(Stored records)
- Opening Delimiter -

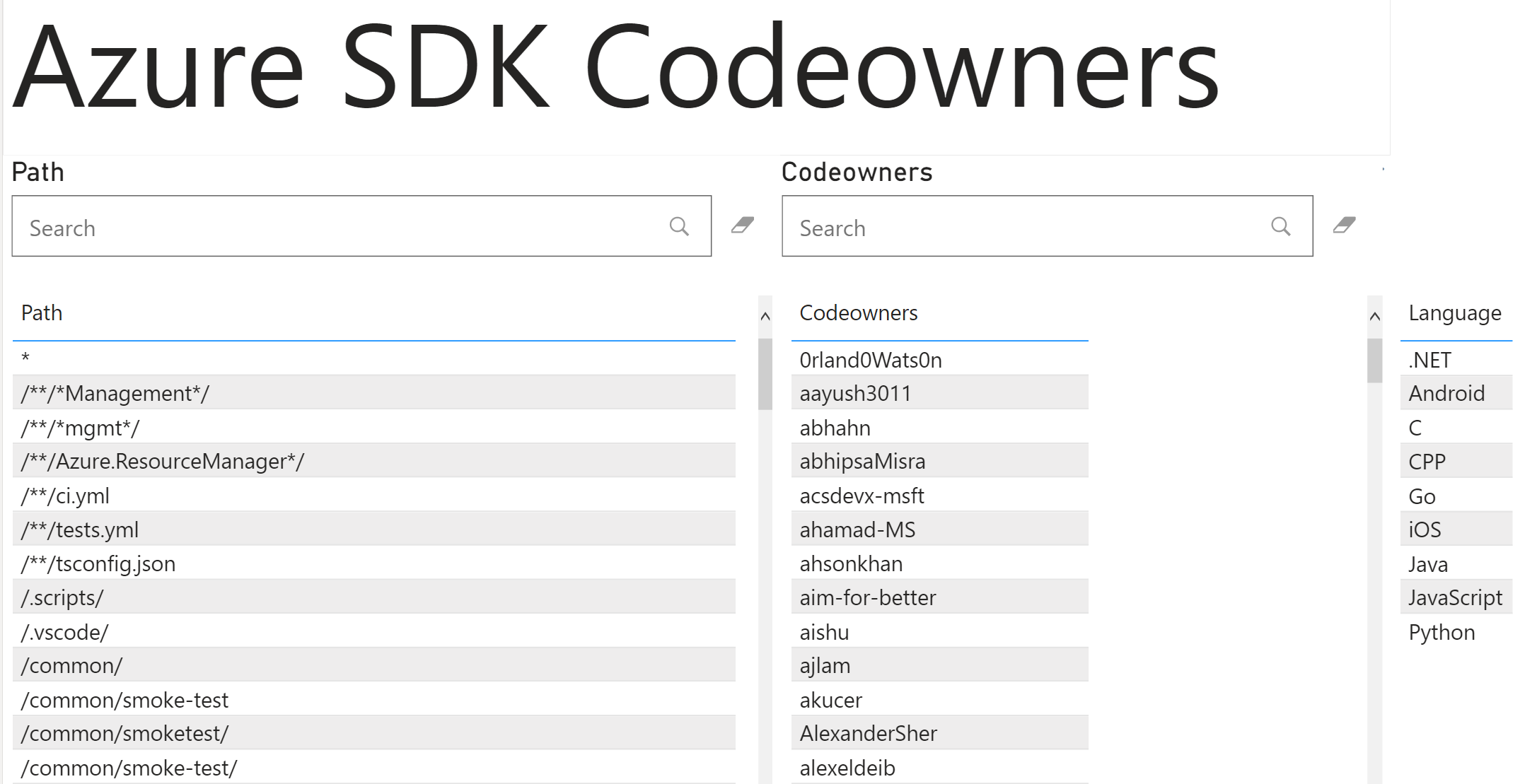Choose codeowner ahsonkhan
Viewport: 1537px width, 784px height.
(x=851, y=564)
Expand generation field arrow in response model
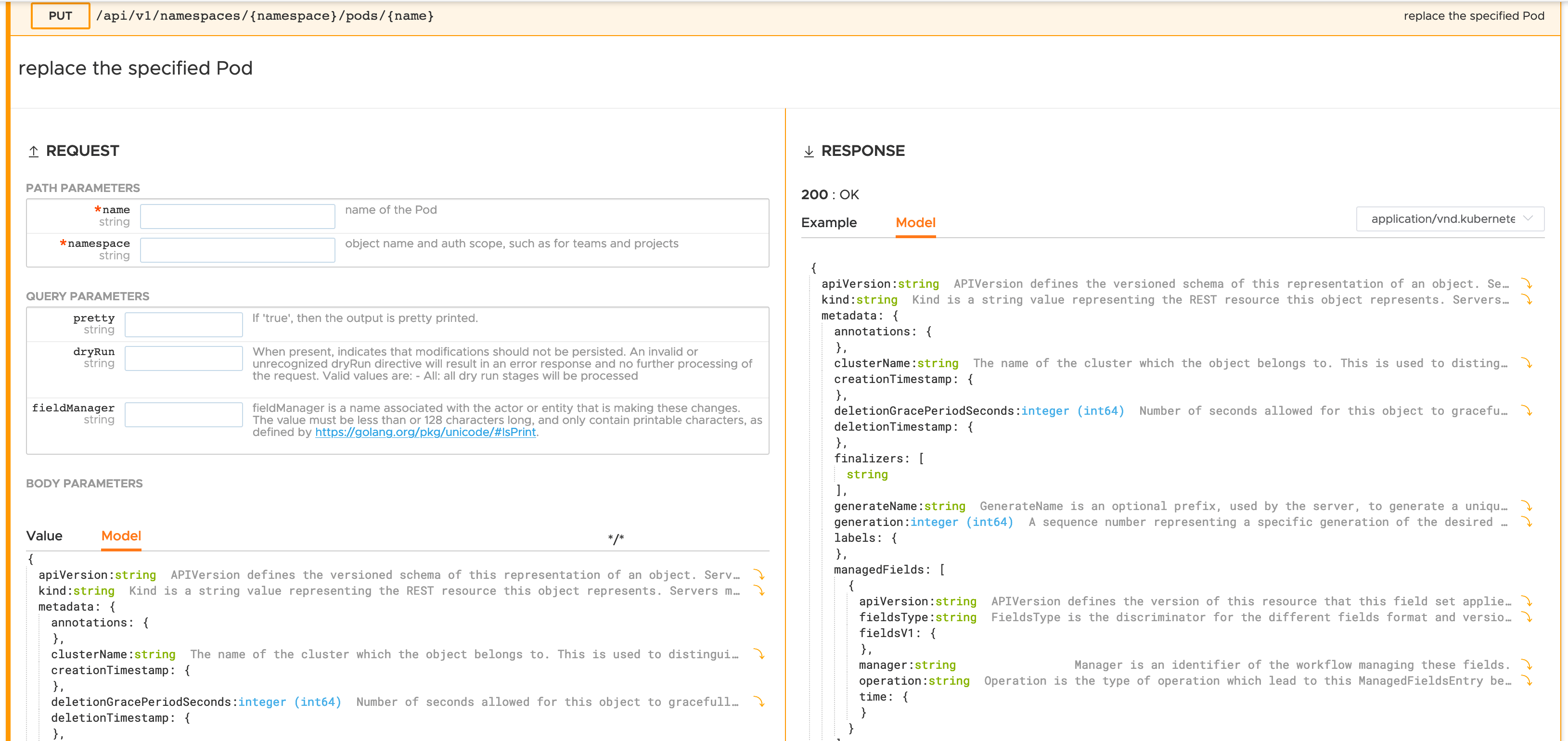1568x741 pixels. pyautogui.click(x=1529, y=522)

- Closing Delimiter -

**What the exercise asks**
If pictures appear, drop them, and retype exactly the lines from the "Expand generation field" line through the last line of the data above.

**Answer to this exercise**
Expand generation field arrow in response model
1568x741 pixels. pyautogui.click(x=1529, y=522)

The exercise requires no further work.